Base legal da decisão
Ao conceder a liminar, o juiz levou em conta uma decisão anterior que já havia declarado a taxa inexigível em um mandado de segurança coletivo. Também foi citada jurisprudência do Supremo Tribunal Federal, que considera inconstitucionais taxas viárias que não atendem aos critérios legais. Outro ponto destacado foi o risco de dissipação dos valores arrecadados.
Pedidos feitos na ação
No mérito do processo, o MPTO e a DPE-TO pedem a devolução integral dos valores pagos pelos motoristas.
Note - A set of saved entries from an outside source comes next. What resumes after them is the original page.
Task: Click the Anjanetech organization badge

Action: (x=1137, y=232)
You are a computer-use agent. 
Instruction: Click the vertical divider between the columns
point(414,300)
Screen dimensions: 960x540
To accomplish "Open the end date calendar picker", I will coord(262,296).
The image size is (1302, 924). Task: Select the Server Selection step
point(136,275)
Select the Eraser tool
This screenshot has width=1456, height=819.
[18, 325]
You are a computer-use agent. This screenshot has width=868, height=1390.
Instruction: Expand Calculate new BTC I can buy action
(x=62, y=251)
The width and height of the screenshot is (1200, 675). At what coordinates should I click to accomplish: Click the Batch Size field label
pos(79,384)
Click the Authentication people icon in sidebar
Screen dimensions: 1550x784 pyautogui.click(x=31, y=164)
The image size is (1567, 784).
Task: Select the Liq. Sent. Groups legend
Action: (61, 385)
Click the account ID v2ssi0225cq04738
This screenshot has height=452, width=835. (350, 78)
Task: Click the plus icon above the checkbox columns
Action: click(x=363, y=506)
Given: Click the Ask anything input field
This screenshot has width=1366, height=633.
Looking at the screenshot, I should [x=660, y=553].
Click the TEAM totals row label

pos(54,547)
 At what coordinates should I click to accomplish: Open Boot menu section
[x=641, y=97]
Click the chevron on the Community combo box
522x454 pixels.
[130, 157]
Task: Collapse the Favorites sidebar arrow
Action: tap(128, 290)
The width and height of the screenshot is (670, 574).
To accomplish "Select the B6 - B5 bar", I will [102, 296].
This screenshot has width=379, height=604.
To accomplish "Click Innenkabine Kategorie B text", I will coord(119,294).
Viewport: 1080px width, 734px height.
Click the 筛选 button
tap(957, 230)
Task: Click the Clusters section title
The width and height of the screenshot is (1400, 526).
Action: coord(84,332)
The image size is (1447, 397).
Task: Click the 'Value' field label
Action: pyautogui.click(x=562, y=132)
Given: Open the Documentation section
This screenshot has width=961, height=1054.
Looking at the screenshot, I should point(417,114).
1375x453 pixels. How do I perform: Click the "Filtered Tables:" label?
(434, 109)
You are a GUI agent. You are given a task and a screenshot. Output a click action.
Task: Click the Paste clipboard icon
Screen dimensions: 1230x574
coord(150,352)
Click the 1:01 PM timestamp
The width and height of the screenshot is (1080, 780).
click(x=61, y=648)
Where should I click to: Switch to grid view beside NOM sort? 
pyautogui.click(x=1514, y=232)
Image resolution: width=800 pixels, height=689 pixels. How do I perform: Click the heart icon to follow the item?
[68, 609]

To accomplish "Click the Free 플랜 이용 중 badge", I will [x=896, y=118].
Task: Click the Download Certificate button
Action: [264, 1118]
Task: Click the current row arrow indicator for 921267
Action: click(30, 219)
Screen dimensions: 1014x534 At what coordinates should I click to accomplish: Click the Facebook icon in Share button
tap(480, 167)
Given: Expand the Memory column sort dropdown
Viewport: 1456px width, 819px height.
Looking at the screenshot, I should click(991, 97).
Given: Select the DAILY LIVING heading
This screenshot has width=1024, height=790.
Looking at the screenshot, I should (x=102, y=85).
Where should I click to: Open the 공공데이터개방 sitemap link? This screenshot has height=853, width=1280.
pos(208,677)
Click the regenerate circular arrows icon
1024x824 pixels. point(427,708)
As instituições também solicitam a condenação do município e do prefeito ao pagamento de R$ 200 mil por danos morais coletivos, valor que deverá ser destinado ao Fundo Estadual de Defesa de Direitos Difusos.
Obras já custeadas por órgão federal
Documentos anexados ao processo indicam que o Departamento Nacional de Infraestrutura de Transportes (DNIT) já realizou a recuperação das vias afetadas com recursos próprios. Segundo o MPTO e a DPE-TO, isso elimina a principal justificativa apresentada pela prefeitura para manter a cobrança.
A Ação Civil Coletiva tramita sob o número 0004113-24.2025.8.27.2740 e pode ser consultada no portal do Tribunal de Justiça do Tocantins.